### GIVEN TASK
Copy the entries in the part that opens with the line containing "Image resolution: width=377, height=2576." and closes with the line containing "Tietoa evästekäytännöistämme (247, 1295)", replacing "Locate" with "Find" and keeping everything else the same.

--- Start ---

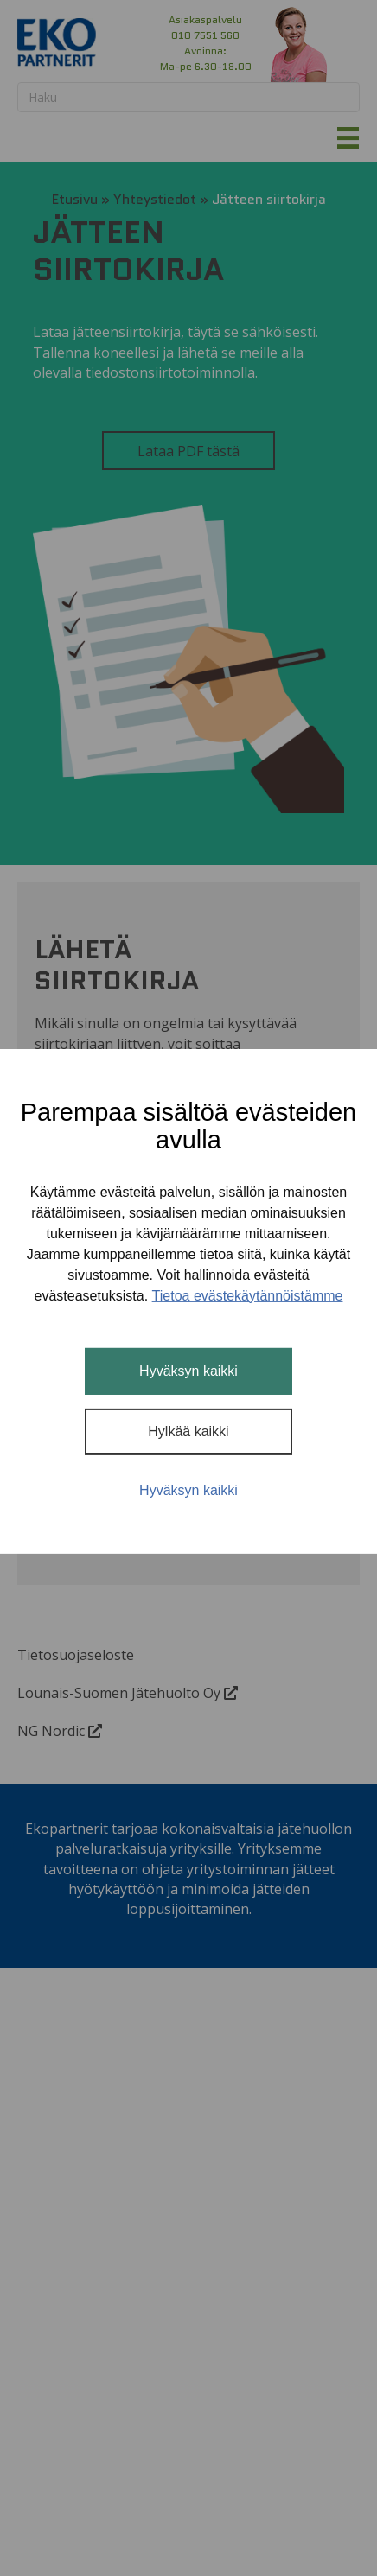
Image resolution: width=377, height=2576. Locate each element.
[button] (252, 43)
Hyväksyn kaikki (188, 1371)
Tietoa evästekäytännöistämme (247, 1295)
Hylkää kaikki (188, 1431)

--- End ---
--- Start ---

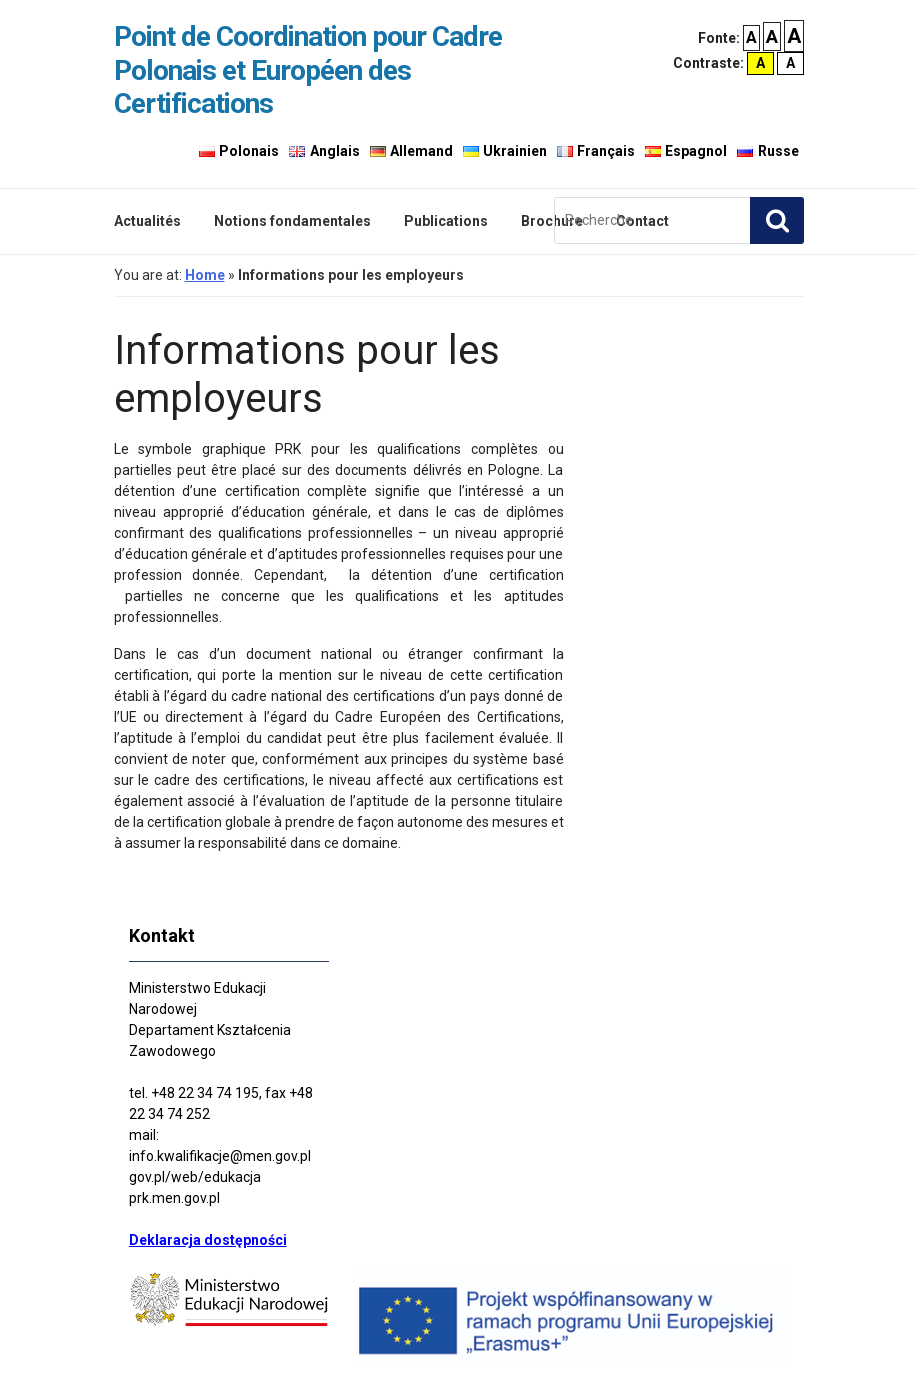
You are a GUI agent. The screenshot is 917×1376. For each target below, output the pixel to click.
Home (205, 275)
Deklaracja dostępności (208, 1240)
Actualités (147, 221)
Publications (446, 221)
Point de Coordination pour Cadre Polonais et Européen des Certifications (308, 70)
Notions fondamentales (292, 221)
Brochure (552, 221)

--- End ---
--- Start ---

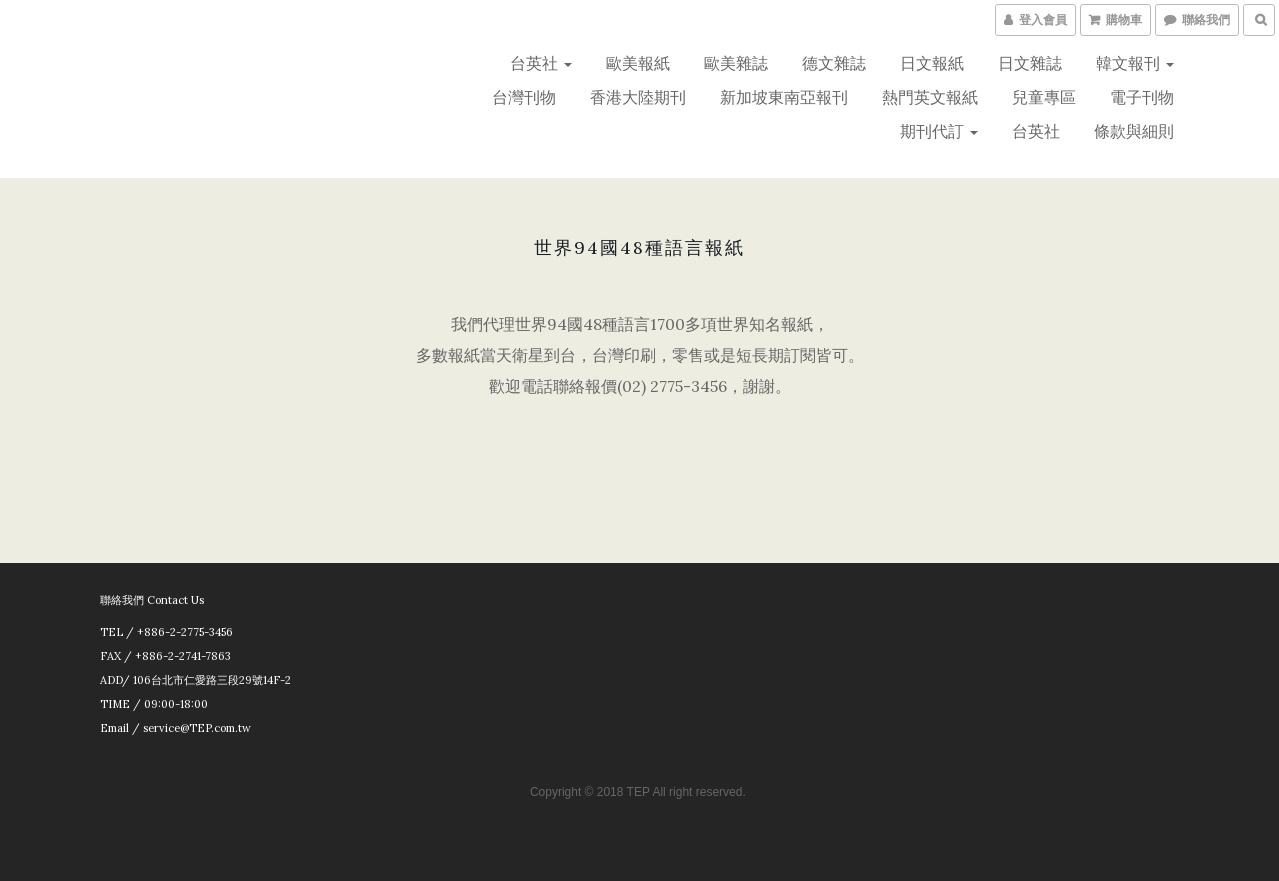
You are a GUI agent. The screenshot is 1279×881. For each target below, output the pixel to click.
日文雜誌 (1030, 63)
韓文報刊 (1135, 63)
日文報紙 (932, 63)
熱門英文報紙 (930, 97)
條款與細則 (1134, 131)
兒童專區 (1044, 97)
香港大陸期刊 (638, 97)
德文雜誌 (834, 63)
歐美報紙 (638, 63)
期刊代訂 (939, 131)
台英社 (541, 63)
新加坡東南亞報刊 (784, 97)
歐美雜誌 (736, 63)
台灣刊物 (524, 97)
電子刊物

--- End ---

### SOLUTION
Image resolution: width=377, height=2576. Find each element.
[button] (252, 43)
Hyväksyn kaikki (188, 1371)
Tietoa evästekäytännöistämme (247, 1295)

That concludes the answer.